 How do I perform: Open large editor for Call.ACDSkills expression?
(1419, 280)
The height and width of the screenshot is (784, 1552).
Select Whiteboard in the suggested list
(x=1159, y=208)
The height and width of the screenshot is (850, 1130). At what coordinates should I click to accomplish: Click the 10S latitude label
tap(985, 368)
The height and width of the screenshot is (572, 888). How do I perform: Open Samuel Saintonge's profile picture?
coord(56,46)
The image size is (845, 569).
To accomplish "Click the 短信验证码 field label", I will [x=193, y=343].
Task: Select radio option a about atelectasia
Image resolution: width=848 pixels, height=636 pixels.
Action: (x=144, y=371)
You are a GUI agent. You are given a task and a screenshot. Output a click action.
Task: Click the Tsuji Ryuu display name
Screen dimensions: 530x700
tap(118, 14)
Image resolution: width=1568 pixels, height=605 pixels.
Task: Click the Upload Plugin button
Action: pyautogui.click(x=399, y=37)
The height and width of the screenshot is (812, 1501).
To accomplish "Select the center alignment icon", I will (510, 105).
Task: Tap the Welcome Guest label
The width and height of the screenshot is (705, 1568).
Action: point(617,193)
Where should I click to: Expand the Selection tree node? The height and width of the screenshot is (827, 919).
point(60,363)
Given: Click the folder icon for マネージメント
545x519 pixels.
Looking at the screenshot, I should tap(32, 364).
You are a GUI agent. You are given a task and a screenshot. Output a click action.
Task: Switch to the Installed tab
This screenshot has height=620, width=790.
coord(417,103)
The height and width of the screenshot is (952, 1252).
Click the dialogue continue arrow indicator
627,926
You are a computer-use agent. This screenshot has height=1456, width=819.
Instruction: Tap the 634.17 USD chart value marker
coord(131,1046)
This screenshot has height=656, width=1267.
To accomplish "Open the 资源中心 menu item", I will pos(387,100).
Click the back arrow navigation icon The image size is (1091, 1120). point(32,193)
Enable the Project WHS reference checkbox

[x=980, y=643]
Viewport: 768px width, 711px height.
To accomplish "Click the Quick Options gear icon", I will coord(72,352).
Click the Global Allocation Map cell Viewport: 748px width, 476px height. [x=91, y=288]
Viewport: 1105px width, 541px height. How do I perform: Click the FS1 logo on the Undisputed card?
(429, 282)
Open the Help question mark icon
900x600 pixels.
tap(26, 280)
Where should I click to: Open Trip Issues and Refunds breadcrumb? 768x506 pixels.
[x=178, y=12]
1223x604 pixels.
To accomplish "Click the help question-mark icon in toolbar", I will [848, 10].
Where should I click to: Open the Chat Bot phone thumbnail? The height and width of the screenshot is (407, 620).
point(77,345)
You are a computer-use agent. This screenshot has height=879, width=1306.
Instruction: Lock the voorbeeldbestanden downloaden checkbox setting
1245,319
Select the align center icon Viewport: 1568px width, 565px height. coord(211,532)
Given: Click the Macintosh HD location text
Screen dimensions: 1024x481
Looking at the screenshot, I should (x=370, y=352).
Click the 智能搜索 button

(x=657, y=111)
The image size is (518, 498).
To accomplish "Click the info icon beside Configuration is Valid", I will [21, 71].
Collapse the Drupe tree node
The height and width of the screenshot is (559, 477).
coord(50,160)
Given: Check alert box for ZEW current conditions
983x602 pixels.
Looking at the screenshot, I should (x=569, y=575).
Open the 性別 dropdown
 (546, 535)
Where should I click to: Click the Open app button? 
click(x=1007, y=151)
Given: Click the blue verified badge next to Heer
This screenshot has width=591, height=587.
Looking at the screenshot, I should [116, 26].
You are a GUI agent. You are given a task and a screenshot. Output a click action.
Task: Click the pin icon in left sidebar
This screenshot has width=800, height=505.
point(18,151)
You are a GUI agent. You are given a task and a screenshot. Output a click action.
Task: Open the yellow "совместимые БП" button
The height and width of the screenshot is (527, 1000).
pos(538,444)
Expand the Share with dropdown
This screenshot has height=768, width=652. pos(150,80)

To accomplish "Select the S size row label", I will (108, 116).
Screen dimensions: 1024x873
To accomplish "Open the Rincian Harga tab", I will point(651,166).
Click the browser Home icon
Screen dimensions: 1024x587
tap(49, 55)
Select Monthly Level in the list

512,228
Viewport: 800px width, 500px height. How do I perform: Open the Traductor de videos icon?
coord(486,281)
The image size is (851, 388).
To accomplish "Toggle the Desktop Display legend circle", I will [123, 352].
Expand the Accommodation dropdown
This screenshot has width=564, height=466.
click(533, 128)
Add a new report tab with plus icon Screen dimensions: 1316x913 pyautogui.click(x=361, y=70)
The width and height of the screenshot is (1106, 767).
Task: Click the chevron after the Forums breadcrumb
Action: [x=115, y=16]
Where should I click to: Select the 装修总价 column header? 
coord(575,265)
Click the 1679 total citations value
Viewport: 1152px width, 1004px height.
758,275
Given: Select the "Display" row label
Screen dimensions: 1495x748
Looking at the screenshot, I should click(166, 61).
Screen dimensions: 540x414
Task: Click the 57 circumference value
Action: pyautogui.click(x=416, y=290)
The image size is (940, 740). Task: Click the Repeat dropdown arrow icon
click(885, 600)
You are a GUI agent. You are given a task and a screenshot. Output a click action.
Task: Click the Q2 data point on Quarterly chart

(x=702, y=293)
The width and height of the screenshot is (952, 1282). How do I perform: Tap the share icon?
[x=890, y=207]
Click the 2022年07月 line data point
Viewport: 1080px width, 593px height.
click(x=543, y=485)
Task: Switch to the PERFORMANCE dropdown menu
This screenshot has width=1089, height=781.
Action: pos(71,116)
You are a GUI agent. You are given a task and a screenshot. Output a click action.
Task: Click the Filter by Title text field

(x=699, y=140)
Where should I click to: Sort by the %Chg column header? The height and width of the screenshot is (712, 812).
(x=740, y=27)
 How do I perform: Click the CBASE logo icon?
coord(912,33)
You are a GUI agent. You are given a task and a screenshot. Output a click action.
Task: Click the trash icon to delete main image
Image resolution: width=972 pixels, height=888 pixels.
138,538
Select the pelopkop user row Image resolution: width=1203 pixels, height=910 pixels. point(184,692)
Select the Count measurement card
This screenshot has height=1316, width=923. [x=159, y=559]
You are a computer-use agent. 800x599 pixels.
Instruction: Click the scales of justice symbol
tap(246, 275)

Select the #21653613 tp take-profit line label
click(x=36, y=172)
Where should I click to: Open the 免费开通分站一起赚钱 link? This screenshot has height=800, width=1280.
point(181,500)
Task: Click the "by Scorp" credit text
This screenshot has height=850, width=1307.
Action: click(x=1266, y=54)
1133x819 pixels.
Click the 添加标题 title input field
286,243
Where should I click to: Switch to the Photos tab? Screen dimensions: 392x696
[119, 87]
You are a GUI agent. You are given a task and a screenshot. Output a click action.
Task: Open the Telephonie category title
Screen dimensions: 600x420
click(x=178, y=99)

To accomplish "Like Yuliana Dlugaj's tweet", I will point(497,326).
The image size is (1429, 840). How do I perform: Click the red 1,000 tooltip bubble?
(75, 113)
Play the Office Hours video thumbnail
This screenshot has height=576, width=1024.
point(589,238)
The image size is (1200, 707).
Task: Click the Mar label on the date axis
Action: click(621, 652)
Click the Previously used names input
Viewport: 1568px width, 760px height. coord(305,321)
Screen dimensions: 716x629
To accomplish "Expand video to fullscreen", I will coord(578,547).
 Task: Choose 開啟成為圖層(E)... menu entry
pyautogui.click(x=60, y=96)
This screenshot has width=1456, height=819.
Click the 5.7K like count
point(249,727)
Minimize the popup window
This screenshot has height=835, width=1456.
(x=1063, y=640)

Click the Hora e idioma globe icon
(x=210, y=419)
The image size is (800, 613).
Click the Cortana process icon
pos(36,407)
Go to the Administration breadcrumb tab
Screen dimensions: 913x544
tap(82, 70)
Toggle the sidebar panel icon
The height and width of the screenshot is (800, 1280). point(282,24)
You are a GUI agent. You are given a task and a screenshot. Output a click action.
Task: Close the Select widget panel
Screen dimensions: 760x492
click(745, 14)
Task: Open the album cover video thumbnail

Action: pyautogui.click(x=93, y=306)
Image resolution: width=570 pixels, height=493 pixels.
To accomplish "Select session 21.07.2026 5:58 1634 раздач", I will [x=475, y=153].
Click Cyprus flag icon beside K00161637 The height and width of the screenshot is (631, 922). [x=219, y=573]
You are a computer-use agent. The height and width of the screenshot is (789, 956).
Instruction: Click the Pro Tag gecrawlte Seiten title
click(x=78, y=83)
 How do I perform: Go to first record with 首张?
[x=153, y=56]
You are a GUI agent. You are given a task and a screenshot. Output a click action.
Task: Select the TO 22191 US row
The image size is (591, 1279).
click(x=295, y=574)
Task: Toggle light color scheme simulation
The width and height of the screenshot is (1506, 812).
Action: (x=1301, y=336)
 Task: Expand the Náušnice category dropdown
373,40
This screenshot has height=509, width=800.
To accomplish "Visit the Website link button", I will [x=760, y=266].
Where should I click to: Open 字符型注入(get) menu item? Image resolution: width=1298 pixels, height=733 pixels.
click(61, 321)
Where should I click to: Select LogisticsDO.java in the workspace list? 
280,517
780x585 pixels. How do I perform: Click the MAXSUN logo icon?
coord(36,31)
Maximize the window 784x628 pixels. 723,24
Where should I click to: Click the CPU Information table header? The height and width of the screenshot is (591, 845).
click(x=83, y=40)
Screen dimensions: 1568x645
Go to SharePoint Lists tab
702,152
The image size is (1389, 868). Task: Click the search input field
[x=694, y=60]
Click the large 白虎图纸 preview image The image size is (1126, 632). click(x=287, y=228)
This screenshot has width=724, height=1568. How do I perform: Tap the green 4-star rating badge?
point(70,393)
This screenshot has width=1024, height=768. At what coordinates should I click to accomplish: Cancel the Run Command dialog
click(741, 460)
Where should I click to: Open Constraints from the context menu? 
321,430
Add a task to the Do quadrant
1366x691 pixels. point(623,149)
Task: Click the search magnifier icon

[Directions for this task]: Check each line of the records above for the word "question" and report how many lines have it, as a number only.

[Written answer]: 2